Waiheke Island Aerodrome is a private airport on Waiheke Island, 17 nautical miles northeast of Auckland, New Zealand.

==General==
Waiheke Island Aerodrome is situated on the top of a ridge line south of Onetangi Bay and is the only airport on Waiheke Island. It is privately owned and operated and prior permission to land is required. The airport is used primarily for residents of and visitors to Waiheke Island where Waiheke Wings is the only island-based operator. The airfield is also used for medevac from Waiheke Island to Auckland hospitals.
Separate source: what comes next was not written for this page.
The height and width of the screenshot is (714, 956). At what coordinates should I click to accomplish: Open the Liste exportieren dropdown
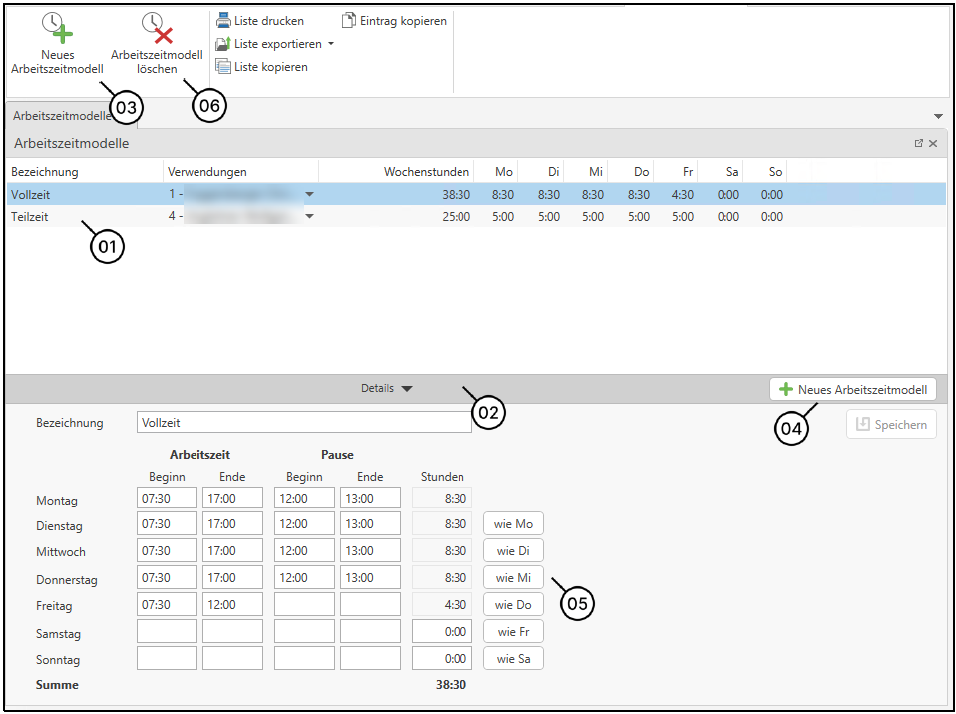(331, 44)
The grass runway is positioned on the top of the ridge line with the northerly landing direction preferred due to the uphill slope. As the area features significant changes in topography there is the possibility of tricky crosswinds, sometimes coming from both sides of the runway concurrently. This, along with the local noise sensitivity, is one reason why prior permission to land is required before planning of any trip to the airfield.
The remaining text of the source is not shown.